Actual figures are hard to come by, so I am using figures for Eskdalemuir, which, I suppose, would be similar to those of Shinnelhead. However, the weather down at Tynron village or by the Scaur Bridge at the bottom of the glen is so often vastly different from that at Shinnelhead. Eskdalemuir has a mean January temperature of 1.9°C and 112 nights with ground frost. July temperatures at Eskdalemuir average 13.3°C. It is in summer that we envy temperatures down in England, though we can always say it is too hot down there.
Precipitation increases with altitude up the glen. Scaur Bridge gets about 1,300mm annually and Colt Hill, not very far away, gets 2,100mm, but annual totals are very variable. Eskdalemuir averages 1,130 hours of rainfall per year, with over 70% days having complete cloud cover at 0900. December is commonly the wettest month and May most likely to be driest.
Eskdalemuir averages 50 days with snow or sleet falling and 24 days of snow lying. Some years there is very little snow lying in Tynron Glen, except on the tops, 1988-9 and 1989-90 being examples, which were very mild. In other years patches survive through from January to April. 1995 brought a proper white Christmas with 15 centimetres of snow falling on Christmas Eve, followed by a severe spell up to New Year, when the temperature plummeted to minus 16°C and did not rise above minus 8°C for four days.
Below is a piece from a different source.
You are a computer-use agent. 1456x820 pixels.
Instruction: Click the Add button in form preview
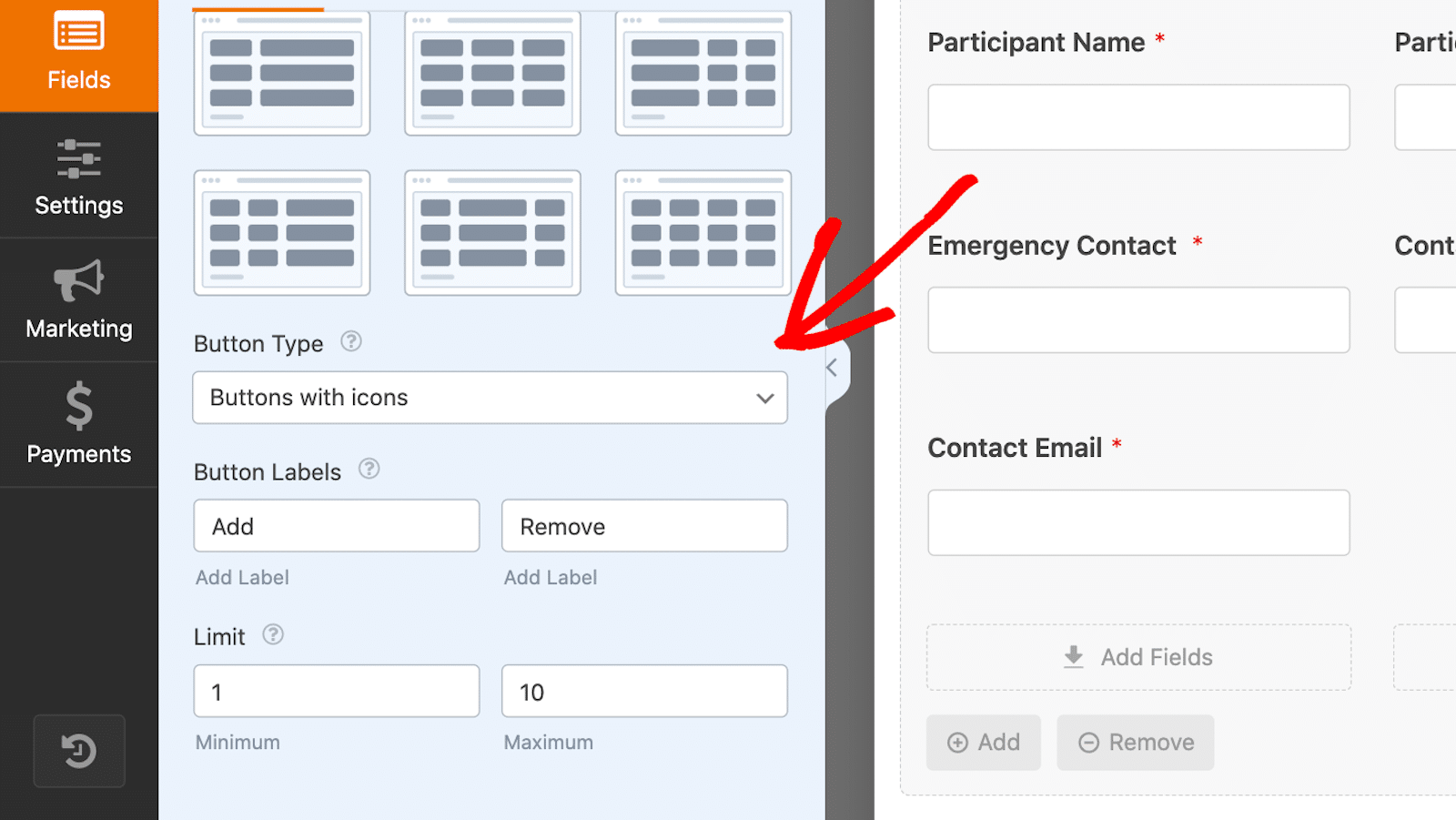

Naturally the New Year brought the usual wet and mild weather with temperatures well above zero. The 5th and 6th of February 1996 brought record snowfalls of 50 cm with another 15 cm on the 9th.
A bit of snow at Craigencoon with Jim Shaw Jan 1984
Shinnel Glen can hardly claim to be an exceptionally sunny spot. Eskdalemuir averages just 1.4 hours of sunshine a day in January and 5.6 in June. January 1996 was the dullest on record with a total of just nine hours.
Some summers can be wonderfully hot. 1976, 1982, 1983 and 1984 were warm and dry. In 1991 even August was fine, though it is usually a disappointing month. I remember climbing up the hills in the summer of 1984 and thinking that the glen looked like nothing less than a desert, with barely any green to be seen following a drought. 1995 has brought the hottest summer this century, with temperatures hitting a record 32°C on 31 July and reaching 30°C on several days.
Yes, the great thing about Tynron’s weather is its unpredictability. I remember one day in 1987 when the glen road was awash with floodwater and gravel, so that parts were washed away or blocked. The water at the glen road end was at bum level in my car. There are often problems with the stream from Kirkland, which overflows down Tynron High Street, despite much time and money being spent. In 1899 the Post Office and shop were flooded following torrential rain. From Christmas 1990 to early January 1991 the floods were out everywhere.